Cualquier parecido con personas reales está descartada en esta novela. Con todo, si alguien se obstina en reconocerse a sí mismo o a otra persona, hay que advertirle de la naturaleza irreal de los personajes de ficción. El Proyecto Ángel sí fue un hecho real y tuvo lugar en Perth en 2000, aunque puede que no sea éste el año en que discurre esta historia.

Perdido el paraíso

Para Antje Ellermann Landshoff

Hay un cuadro de Klee que se llama Angelus Novus. En él se representa a un ángel que parece como si estuviese a punto de alejarse de algo que le tiene pasmado. Sus ojos están desmesuradamente abiertos, la boca abierta y extendidas las alas. Y éste deberá ser el aspecto del ángel de la historia. Ha vuelto el rostro hacia el pasado. Donde a nosotros se nos manifiesta una cadena de datos, él ve una catástrofe única que amontona incansablemente ruina sobre ruina, arrojándolas a sus pies. Bien quisiera él detenerse, despertar a los muertos y recomponer lo despedazado. Pero desde el paraíso sopla un huracán que se ha enredado en sus alas y que es tan fuerte que el ángel ya no puede cerrarlas. Este huracán le empuja irreteniblemente hacia el futuro, al cual da la espalda, mientras que los montones de ruinas crecen ante él hasta el cielo. Ese huracán es lo que nosotros llamamos progreso.

Prólogo

The pronoun I is better because more direct.

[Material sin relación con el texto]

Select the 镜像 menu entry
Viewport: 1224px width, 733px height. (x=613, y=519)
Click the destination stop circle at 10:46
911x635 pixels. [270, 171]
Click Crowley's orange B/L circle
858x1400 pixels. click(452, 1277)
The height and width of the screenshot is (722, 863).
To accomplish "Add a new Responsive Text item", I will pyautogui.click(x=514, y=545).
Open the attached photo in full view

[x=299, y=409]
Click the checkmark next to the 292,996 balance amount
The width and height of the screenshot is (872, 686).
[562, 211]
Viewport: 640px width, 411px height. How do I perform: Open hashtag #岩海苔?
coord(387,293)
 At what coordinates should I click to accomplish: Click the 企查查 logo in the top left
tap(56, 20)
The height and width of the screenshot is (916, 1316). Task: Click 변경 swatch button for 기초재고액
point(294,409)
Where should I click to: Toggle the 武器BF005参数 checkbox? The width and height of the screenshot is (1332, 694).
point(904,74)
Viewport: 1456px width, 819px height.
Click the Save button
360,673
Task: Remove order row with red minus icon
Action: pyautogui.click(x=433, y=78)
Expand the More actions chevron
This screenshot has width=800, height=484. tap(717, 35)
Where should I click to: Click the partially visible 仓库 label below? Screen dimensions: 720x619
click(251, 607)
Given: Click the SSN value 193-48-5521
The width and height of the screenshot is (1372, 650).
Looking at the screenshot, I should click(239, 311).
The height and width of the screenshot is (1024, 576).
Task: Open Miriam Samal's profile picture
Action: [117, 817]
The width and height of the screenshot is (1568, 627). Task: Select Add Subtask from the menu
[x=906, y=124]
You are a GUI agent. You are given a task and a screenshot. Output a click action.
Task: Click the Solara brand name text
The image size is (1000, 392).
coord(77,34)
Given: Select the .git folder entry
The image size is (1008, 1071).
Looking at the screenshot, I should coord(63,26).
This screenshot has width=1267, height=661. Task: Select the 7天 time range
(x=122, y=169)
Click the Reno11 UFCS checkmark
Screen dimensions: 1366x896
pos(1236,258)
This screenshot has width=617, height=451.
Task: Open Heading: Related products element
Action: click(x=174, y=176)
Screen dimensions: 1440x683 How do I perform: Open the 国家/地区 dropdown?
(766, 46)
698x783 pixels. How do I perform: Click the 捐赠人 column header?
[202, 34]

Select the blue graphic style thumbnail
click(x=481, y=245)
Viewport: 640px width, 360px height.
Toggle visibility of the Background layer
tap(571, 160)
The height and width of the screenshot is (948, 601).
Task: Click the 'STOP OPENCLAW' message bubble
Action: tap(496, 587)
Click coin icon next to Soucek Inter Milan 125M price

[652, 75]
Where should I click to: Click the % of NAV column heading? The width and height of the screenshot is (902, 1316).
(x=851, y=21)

[El pronombre «yo» es mejor por ser más directo.]

The Secretaries Guide, lemma The Writer.

The New Webster Encyclopedic Dictionary

of the English Language, MCMLII

Dash-8 300. El cielo sabe que he volado en toda clase de aviones, pero nunca en un Dash. El Dash es un aparato pequeño y compacto, pero éste da la impresión de ser más grande, porque somos pocos pasajeros. El asiento de mi lado está vacío. Al parecer hay poca demanda de vuelos entre Friedrichshafen y Berlín Tempelhof. Hemos ido caminando, algo que en este aeropuerto está todavía permitido, desde el diminuto edificio de la terminal del aeropuerto hasta el pequeño avión, como un grupito de gente perdida. Ahora estamos esperando. Hace sol y sopla bastante viento. El piloto, ya en la cabina de mando, manipula alguno de sus instrumentos. Oigo al copiloto comunicarse con la torre de control. Los que volamos con frecuencia reconocemos bien esos instantes vacíos.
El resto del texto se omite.